Tribute was paid to Sr Ann Thomas on Liveline earlier this week, as Ger Smith told of her care for himself and his siblings in Ballymun after their mother was taken into care for Schizophrenia.
Mr Smith related how himself and his siblings were left in a flat in Ballymun, with his brother being the oldest at 14. Asked who ran the house, he referenced the “home-help”, Sr Ann Thomas, of the little Sisters of the Assumption.
Sr Ann worked for Sophia, a housing agency, and quickly became more than home-help. She began to visit twice a day, sometimes more frequently.
“She’d come in in the morning and make sure we were up, getting out the school – I never got on well in school so I went and done a course, so she made sure we went to that. And she’d reward us then,” Mr Smith told.
“We were very, very lucky… We knew that out of everyone that was in our flat the day our mammy went the one person we could trust was Ann, and she was the only one who never left us. Everybody else just done their job and got on with it, but her job wasn’t just Sophia housing…the time that lady gave us. We would have never seen past six months.”
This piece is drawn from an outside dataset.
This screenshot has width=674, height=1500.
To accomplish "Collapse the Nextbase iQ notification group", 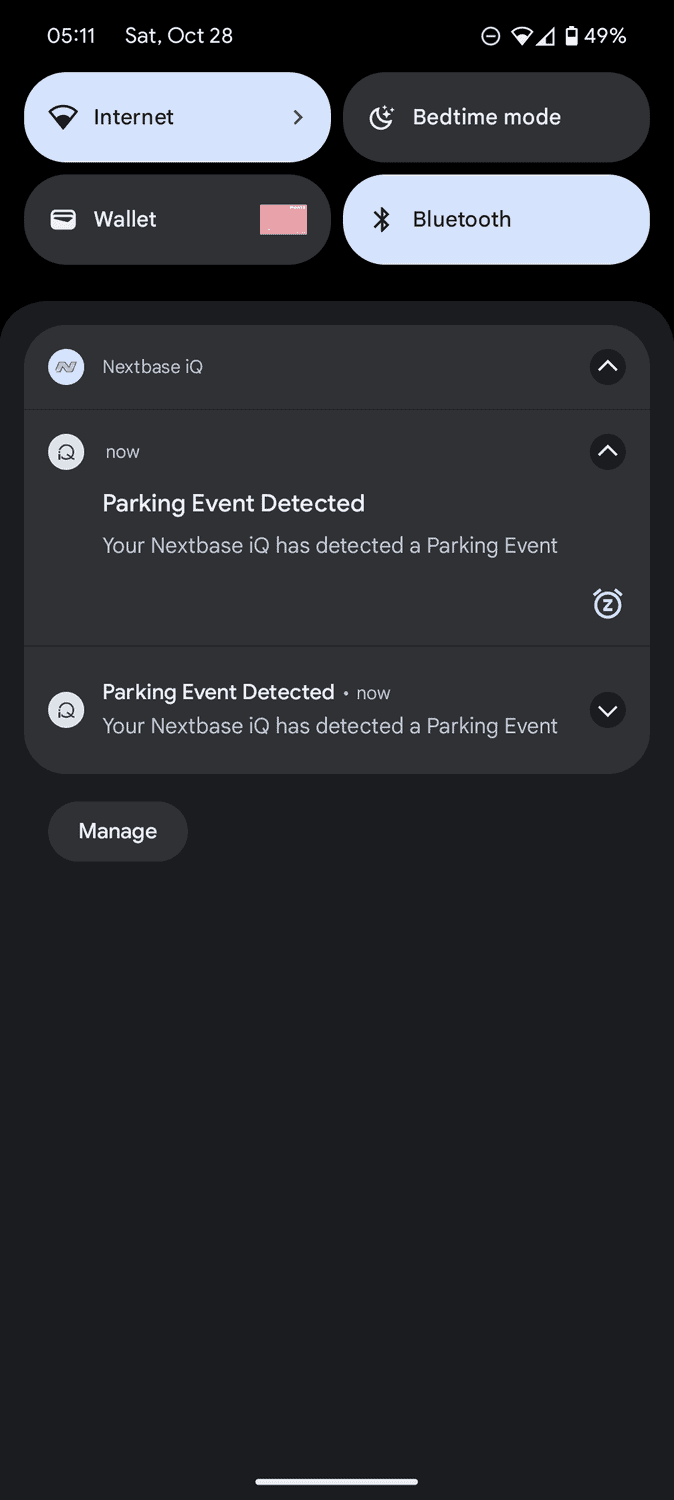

Sr Ann’s cousin, Josie Flynn, corroborated Mr Smith’s story, saying, “We actually never knew until Ann died just all the good work she had done because she never told anybody that she did all this good work.
“She was just quiet and she went about her business, and not one of us ever knew, including her sister….She definitely, definitely was a Mother Teresa,” Ms Flynn said, a sentiment which Mr Smith echoed.
Sr Ann died in October, but Ms Flynn said her goodness was recognised by all: “Even the condolences, like if you looked at the condolences that people had left it was from families, ‘We would have never managed without Ann, Ann really helped us’.”